DOMINGO DE LA DIVINA MISERICORDIA.

Jesucristo es el rostro de la misericordia del Padre. El misterio de la fe cristiana parece encontrar su síntesis en esta palabra. Ella se ha vuelto viva, visible y ha alcanzado su culmen en Jesús de Nazaret. El Padre, « rico de misericordia » (Ef 2,4), después de haber revelado su nombre a Moisés como « Dios compasivo y misericordioso, lento a la ira, y pródigo en amor y fidelidad » (Ex 34,6) no ha cesado de dar a conocer en varios modos y en tantos momentos de la historia su naturaleza divina. En la « plenitud del tiempo » (Gal 4,4), cuando todo estaba dispuesto según su plan de salvación, Él envió a su Hijo nacido de la Virgen María para revelarnos de manera definitiva su amor. Quien lo ve a Él ve al Padre (cfr Jn 14,9). Jesús de Nazaret con su palabra, con sus gestos y con toda su persona revela la misericordia de Dios.

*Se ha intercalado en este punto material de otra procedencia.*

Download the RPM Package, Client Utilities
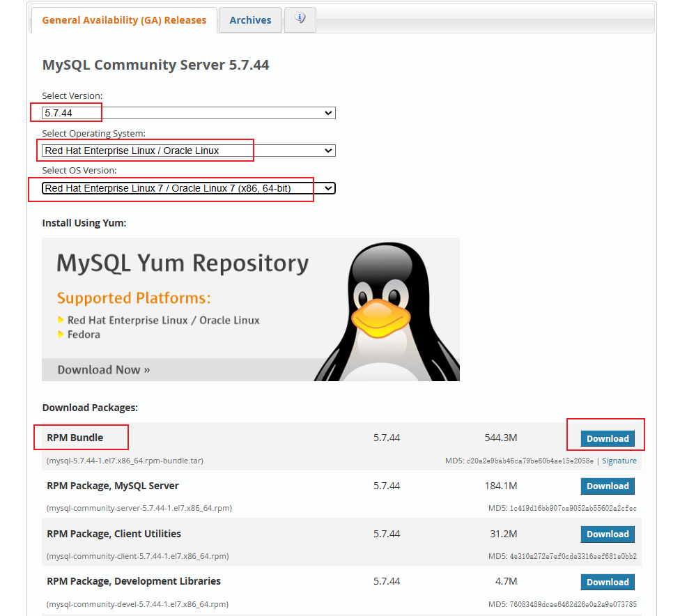The image size is (680, 616). point(607,534)
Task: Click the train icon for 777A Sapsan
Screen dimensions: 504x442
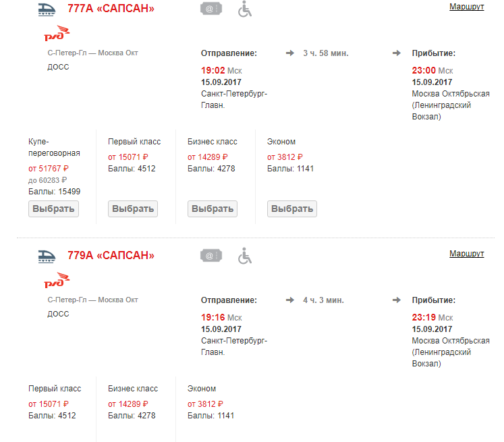Action: [x=47, y=9]
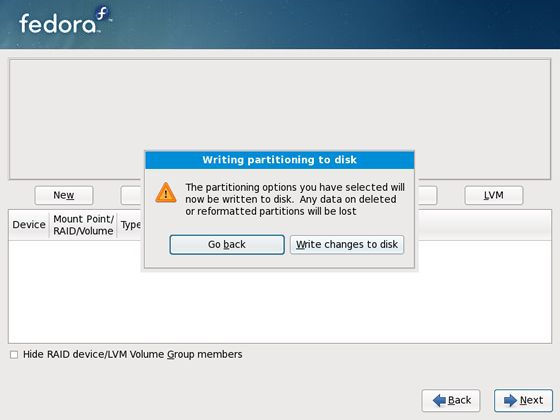Screen dimensions: 560x420
Task: Click the empty partition list area
Action: coord(280,307)
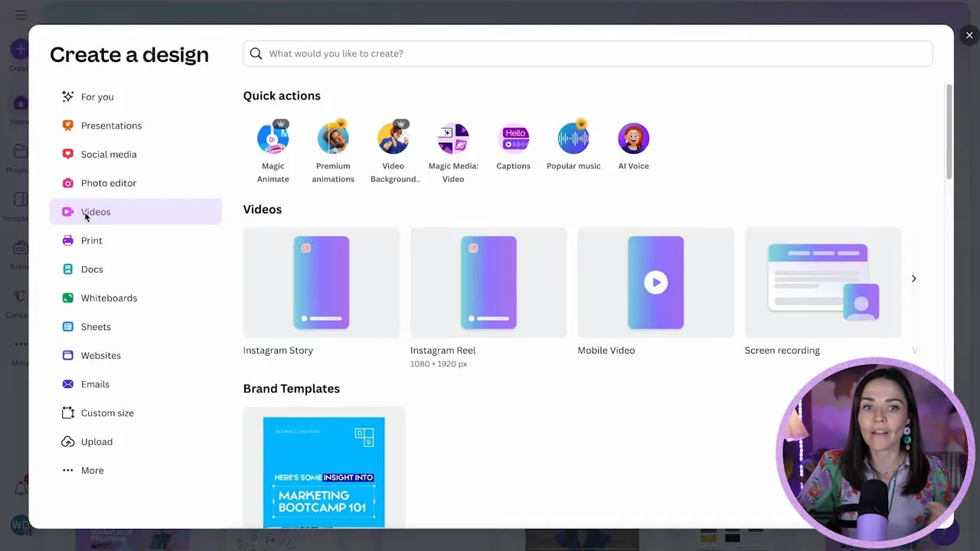Screen dimensions: 980x551
Task: Expand more video sizes with right chevron
Action: tap(913, 279)
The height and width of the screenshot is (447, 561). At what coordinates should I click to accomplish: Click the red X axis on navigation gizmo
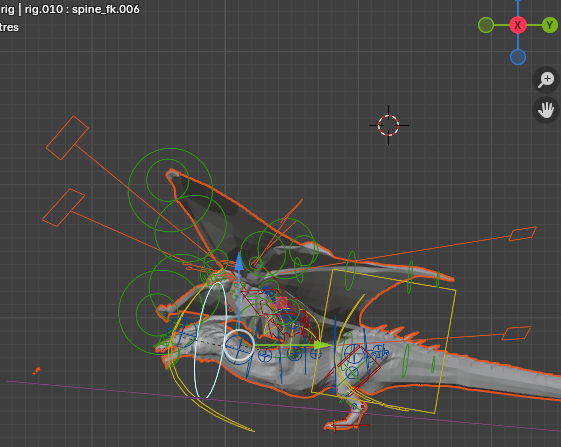coord(518,25)
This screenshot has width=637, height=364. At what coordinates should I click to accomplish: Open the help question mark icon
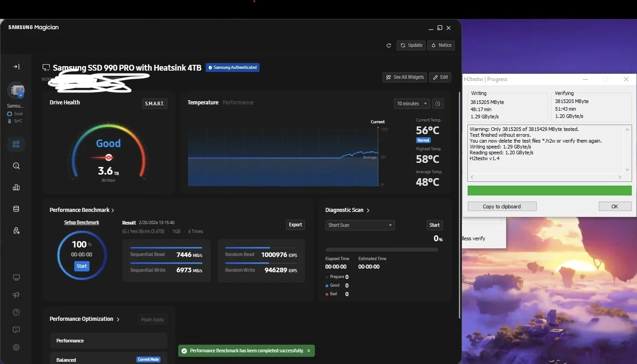[16, 312]
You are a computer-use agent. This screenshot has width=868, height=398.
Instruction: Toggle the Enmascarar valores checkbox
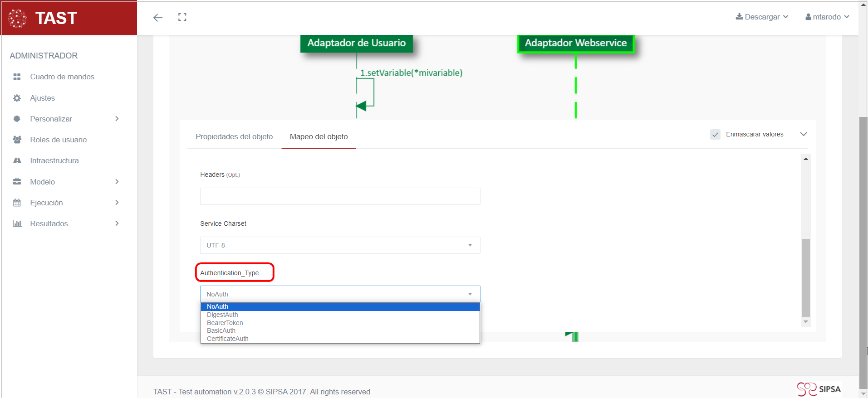point(715,135)
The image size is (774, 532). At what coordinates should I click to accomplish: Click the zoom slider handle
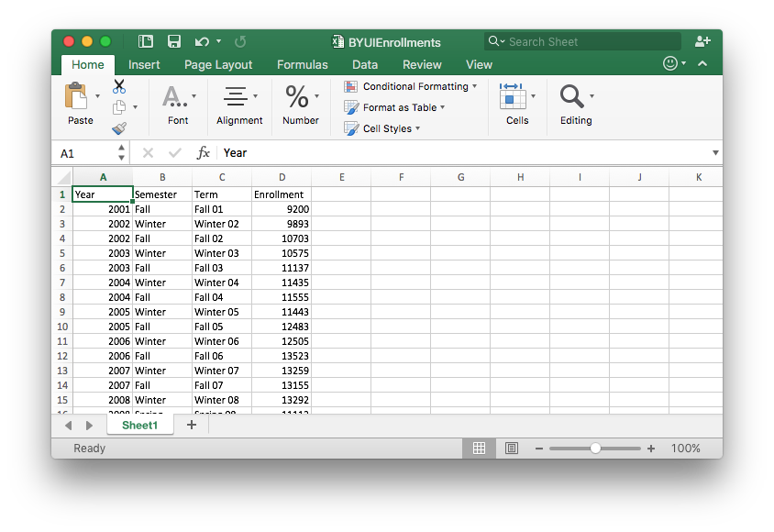tap(596, 449)
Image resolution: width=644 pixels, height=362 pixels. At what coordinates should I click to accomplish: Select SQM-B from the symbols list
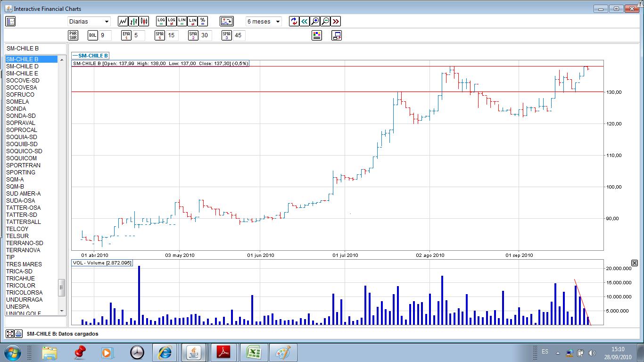[x=15, y=187]
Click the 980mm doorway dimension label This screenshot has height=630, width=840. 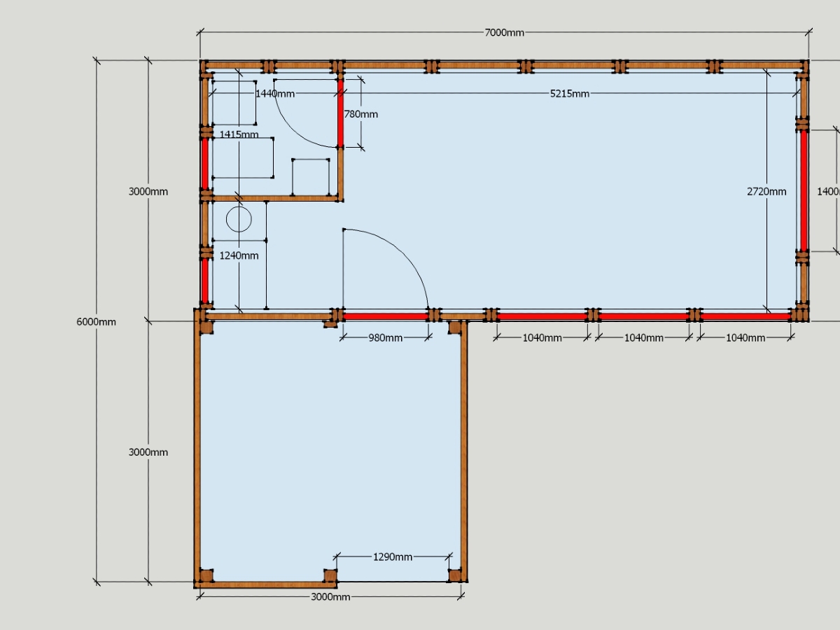tap(385, 338)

Siempre tenemos necesidad de contemplar el misterio de la misericordia. Es fuente de alegría, de serenidad y de paz. Es condición para nuestra salvación. Misericordia: es la palabra que revela el misterio de la Santísima Trinidad. Misericordia: es el acto último y supremo con el cual Dios viene a nuestro encuentro. Misericordia: es la ley fundamental que habita en el corazón de cada persona cuando mira con ojos sinceros al hermano que encuentra en el camino de la vida. Misericordia: es la vía que une Dios y el hombre, porque abre el corazón a la esperanza de ser amados no obstante el límite de nuestro pecado.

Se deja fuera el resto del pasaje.